By jRaskell on 7/22/2013 12:56:32 PM , Rating: 1
Our government has been shitting on the Constitution for years, and the majority just don't care. The ACLU is fighting the good fight, but it's a lost cause.


RE: It's legal.
By Strunf on 7/22/2013 6:35:04 AM , Rating: 2
In France and pretty much all over Europe it's "illegal" to take the picture of someone on the street without their consent, you can however take the picture of a statue and unavoidable have someone else on it too, there's a legal difference between being the subject of a pictures and being part of the "background", journals and other "trash" media get fined all the time for publishing paparazzi pictures, the fines are quite small when compared to the sales value that's why they keep doing it.

I think in the states it's more or less the same thing or Google wouldn't go to GREAT extents to hide the face and car plates from the pictures they take for their street view.


RE: It's legal.
By Monkey's Uncle on 7/22/2013 5:45:56 PM , Rating: 2
This is exactly the point I made earlier.

It is not illegal to take someone's picture in public without their consent - even in those places you mentioned.

It is illegal just about everywhere (not just in Europe) to publish or display that picture without the consent of everyone in that picture - even if they are 'background'. As well reasonable efforts must be shown to obscure information that can identify a person.

I can go just about anywhere in a public place and take pictures of whoever and whatever I want. However I absolutely cannot exhibit those pictures in public without those signed releases. If I do so, I run the risk of being successfully sued by the people in those pictures.

In your example it is the publishers of journals and trash media that is being sued -- not the photographers. Journals and media are forms of publication. So it becomes the responsibility of the publisher to make sure all the legal T's are crossed and I's are dotted. Some don't and those are the ones you see being sued.
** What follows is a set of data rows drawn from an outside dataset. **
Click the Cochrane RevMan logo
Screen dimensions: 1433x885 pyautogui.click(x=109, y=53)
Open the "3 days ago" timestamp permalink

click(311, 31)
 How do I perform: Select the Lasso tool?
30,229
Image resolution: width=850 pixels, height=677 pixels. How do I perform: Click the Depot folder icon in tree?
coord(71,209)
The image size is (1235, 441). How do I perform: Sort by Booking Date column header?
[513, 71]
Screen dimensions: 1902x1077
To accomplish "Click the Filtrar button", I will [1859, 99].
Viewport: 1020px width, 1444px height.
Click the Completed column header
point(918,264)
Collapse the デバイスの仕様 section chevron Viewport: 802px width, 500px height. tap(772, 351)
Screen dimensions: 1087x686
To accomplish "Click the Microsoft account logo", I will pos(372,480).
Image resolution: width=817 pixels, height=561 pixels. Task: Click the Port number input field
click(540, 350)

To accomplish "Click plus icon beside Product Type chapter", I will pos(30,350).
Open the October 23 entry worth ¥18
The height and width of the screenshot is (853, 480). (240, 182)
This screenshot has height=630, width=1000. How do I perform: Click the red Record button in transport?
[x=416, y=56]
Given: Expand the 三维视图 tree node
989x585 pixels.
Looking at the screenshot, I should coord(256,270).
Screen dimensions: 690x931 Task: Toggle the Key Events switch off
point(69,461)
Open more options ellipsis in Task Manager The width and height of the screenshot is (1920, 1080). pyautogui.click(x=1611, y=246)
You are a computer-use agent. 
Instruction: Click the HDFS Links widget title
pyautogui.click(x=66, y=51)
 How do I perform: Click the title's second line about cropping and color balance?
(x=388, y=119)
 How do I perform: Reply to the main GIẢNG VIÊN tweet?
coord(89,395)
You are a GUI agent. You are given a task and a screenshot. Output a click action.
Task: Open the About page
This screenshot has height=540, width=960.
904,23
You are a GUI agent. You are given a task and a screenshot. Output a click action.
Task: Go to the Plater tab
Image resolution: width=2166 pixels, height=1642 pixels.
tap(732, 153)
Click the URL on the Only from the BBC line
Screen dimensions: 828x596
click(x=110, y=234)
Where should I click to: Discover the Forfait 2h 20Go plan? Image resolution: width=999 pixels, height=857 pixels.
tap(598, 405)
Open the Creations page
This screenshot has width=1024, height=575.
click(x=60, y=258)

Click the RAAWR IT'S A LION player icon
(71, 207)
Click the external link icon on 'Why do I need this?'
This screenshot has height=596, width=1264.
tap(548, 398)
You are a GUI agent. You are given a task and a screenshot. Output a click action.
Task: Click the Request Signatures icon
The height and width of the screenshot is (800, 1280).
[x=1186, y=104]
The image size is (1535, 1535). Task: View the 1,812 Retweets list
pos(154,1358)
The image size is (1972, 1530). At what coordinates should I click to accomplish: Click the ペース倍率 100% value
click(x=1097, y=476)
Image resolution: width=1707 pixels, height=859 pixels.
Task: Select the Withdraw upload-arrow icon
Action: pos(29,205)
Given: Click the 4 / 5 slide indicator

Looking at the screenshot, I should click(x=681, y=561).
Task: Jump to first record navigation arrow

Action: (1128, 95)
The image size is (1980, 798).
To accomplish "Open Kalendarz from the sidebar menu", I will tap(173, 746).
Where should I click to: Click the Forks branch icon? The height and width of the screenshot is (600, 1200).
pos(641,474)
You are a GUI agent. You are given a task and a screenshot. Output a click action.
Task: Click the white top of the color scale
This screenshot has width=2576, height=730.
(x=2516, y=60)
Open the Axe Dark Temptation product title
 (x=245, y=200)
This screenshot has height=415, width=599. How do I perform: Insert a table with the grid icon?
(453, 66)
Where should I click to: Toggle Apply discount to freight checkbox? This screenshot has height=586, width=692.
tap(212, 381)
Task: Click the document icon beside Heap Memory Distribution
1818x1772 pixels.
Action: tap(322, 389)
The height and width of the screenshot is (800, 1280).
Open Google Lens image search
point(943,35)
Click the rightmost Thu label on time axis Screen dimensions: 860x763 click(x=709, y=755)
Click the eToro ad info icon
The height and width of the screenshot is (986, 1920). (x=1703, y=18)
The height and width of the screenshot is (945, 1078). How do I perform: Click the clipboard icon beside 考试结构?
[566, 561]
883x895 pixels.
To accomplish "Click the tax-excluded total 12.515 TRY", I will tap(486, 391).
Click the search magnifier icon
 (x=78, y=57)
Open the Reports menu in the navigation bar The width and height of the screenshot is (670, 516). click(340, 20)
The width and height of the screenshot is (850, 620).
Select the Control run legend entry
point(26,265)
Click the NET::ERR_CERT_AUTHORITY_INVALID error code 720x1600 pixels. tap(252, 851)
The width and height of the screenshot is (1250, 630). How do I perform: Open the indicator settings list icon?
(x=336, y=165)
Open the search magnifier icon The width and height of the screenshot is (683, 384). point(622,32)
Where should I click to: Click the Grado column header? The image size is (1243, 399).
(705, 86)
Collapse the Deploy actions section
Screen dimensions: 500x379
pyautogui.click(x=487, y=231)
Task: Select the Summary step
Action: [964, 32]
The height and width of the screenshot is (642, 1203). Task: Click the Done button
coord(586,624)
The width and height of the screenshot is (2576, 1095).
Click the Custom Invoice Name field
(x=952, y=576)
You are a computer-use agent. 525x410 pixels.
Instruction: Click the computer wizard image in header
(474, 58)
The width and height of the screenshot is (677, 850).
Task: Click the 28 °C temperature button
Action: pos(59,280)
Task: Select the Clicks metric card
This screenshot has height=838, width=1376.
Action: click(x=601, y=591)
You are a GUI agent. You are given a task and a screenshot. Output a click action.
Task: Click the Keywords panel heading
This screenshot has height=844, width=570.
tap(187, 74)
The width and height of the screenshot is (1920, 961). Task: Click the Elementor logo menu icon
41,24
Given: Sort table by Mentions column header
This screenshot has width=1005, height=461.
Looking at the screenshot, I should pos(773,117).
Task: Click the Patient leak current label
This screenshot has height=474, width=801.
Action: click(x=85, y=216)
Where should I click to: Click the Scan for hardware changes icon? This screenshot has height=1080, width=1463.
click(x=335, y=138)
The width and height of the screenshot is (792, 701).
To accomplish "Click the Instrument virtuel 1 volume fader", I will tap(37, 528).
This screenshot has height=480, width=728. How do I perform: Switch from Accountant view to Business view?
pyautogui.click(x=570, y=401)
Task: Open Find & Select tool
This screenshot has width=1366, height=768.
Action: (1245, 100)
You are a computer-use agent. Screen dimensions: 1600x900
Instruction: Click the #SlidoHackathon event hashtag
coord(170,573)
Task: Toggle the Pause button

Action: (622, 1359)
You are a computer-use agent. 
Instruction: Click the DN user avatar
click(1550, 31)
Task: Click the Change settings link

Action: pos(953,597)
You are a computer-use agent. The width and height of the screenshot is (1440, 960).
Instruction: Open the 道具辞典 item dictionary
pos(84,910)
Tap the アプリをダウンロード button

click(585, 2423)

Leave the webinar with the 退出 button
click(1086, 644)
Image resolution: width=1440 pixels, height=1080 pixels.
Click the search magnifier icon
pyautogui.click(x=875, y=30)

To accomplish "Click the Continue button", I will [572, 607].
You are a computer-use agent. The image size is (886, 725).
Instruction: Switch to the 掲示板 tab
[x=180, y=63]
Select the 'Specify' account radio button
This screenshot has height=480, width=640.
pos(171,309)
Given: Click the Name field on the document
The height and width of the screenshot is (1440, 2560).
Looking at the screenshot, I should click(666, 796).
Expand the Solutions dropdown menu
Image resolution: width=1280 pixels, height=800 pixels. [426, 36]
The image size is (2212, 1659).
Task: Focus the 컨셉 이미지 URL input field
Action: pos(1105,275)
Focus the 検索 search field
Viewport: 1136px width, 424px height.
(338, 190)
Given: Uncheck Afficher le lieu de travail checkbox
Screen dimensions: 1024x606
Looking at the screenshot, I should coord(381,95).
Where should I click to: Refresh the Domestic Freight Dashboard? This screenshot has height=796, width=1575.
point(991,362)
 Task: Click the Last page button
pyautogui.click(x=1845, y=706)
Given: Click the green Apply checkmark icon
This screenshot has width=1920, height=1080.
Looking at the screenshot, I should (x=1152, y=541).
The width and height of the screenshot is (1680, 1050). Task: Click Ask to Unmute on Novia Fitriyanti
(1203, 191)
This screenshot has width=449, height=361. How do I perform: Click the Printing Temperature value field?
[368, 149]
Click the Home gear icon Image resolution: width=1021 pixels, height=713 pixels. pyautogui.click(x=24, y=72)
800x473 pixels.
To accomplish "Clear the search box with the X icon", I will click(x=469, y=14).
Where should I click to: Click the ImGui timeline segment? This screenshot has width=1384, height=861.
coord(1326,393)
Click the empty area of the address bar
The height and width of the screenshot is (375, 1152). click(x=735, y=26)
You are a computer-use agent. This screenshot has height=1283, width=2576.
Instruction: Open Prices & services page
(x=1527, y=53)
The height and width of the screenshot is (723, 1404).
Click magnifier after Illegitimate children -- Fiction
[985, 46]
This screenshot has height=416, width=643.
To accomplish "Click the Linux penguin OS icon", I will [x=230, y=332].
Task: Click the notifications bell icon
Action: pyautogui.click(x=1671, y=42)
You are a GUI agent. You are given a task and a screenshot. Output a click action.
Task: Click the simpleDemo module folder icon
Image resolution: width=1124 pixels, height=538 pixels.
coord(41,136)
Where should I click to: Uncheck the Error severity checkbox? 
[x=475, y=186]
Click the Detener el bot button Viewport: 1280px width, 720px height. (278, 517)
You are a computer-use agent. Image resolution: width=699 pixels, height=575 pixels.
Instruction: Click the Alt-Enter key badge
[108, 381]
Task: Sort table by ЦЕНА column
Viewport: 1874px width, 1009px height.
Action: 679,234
And yes indeed, Google does have to do that. They are allowed to take all the pictures of your house as they want - even with you standing in the front yard yelling at them and giving them the finger. However they can't show it to everyone on Steet View without blurring your face and anything identifying you (though they would no doubt blur your "one-fingered salute" as well).


RE: It's legal.
By foolsgambit11 on 7/23/2013 2:36:51 AM , Rating: 2
quote:
if you want something to change, you're going to have to change the actual laws.
It sounds like that's what they want to do. Notice that they aren't trying to get a court ruling banning the practice; they're trying to get a court ruling forcing the disclosure of the extent of these programs and their cost. Their plan most likely is to use this information to conduct a legislative campaign (aka lobby) to restrict or completely eliminate these programs. I say good luck to them.